THE WASHINGTON POST – A confession: I regularly get into arguments with children about animal facts. Often, they’re right and I’m wrong – I blame the educational cartoon Wild Kratts.
But I may have wrested back the advantage, thanks to Ed Yong’s new book, An Immense World: How Animal Senses Reveal The Hidden World Around Us.
The premise of the book is that every species has access to a different slice of reality, and we humans can gain new perspectives by tapping into these alien worldviews. This powerful idea, first proposed by Estonian biologist Jakob von Uexküll in 1909, marinated for the better part of a century before catching on among modern scientists. In the last decade, research on other animals’ ways of perceiving and making sense of the world – also known as “umwelt” – has exploded. With An Immense World, Yong, a science journalist at the Atlantic, pulls together these findings with the promise of giving readers a scientifically based glimpse into what it would be like to be another animal.
“Through patient observation, through the technologies at our disposal, through the scientific method, and, above all else, through our curiosity and imagination, we can try to step into [other animals’] worlds,” Yong writes.
Yong proceeds sense by sense, from the familiar (sight, smell, taste), to the exotic (echolocation, electroreception, magnetoreception). He reveals a world thrumming with information to which humans are (perhaps thankfully) insensitive: Bats screaming at earsplitting decibels all night long, katydids playing plant stems like violin strings, flowers blazing with ultraviolet bull’s-eyes. Yong explains how these senses work – sometimes down to the biochemical level – and takes us on field trips to meet the scientists behind the findings, all while masterfully weaving these disparate threads into a single narrative rope. But, as I finished chapter after chapter, I couldn’t shake the feeling that we kept falling short of our promised destination: understanding what it’s like to be another animal.

*MATERIAL PROVIDED*
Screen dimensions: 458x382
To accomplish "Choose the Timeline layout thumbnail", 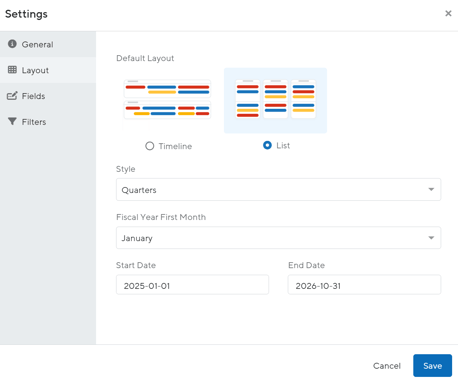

*BRIEF*
Resume the book review about animal senses right after its last sentence. You won't need the material for this.

*TASK RESPONSE*
This may be impossible. Perhaps you are familiar with the essay What Is It Like To Be A Bat? written in 1974 by philosopher Thomas Nagel. Nagel argues that even a scientist who learns everything there is to know about echolocation can never really imagine a bat’s experience, its umwelt. That’s because the bat has a lifetime of batty experiences that shape its worldview, not to mention a brain and a body utterly unlike our own. The best you can hope for, he argues, is to understand what it would be like for you, a human, to be a bat.
To my mind, this isn’t a real limitation. Even if you could get a bat to talk, he would probably have difficulty describing his lived, moment-to-moment experiences, just as you’d be baffled if someone asked you to describe your sensory and conscious experiences. (That is, unless you happen to be James Joyce.) This is because your umwelt is the only one you’ve ever known. To the extent that it’s possible, the only way to understand another animal’s umwelt is through comparison and imagination – two areas where Yong falls short.
Again and again, Yong tiptoes up to the precipice of another animal’s experience but never quite takes that final imaginative leap. For instance, when he meets up with cognitive scientist Alexandra Horowitz and her dog Finn, Yong contemplates Horowitz’s insights on her dog’s olfactory-focussed experience: “Smells linger in a way that light does not, revealing history.
The past occupants of Horowitz’s room have left no ghostly visual traces, but their chemical imprint is there for Finn to detect.”
This is all crucial information, but it doesn’t answer the underlying question: What is it like to be a dog? Since we humans are such visual creatures, a visual metaphor might help: Smells linger, so perhaps a dog’s “view” of the world is like a long-exposure photograph. Finn “sees” the ghostly, fading image of the dog who was here yesterday. He also has some X-ray vision (smells passing through surfaces), but he is a little nearsighted, because smells don’t travel as far as light.
Overall, Yong avoids using metaphors to other senses, but when he does indulge in them, these are the parts of the book I keep thinking about. On the question of what it’s like to echolocate like a bat or a dolphin, Yong posits that it might be like “touching with sound”, “It’s as if a dolphin is reaching out and squeezing its surroundings with phantasmal hands,” he writes.
What Yong never really gets to, however, are animals’ inner lives. As part of the umwelt revolution, scientists are exploring the ways other animals knit together sensory information into a coherent experience of the world. This, the squishy and contentious realm of comparative psychology and cognitive ethology, asks such questions as: Do dogs experience jealousy? (Yes!) Do cats understand cause and effect? (Maybe not!) Do dolphins have a sense of self? (Probably).
These findings stretch the imagination and force us to contemplate new ways of experiencing the world.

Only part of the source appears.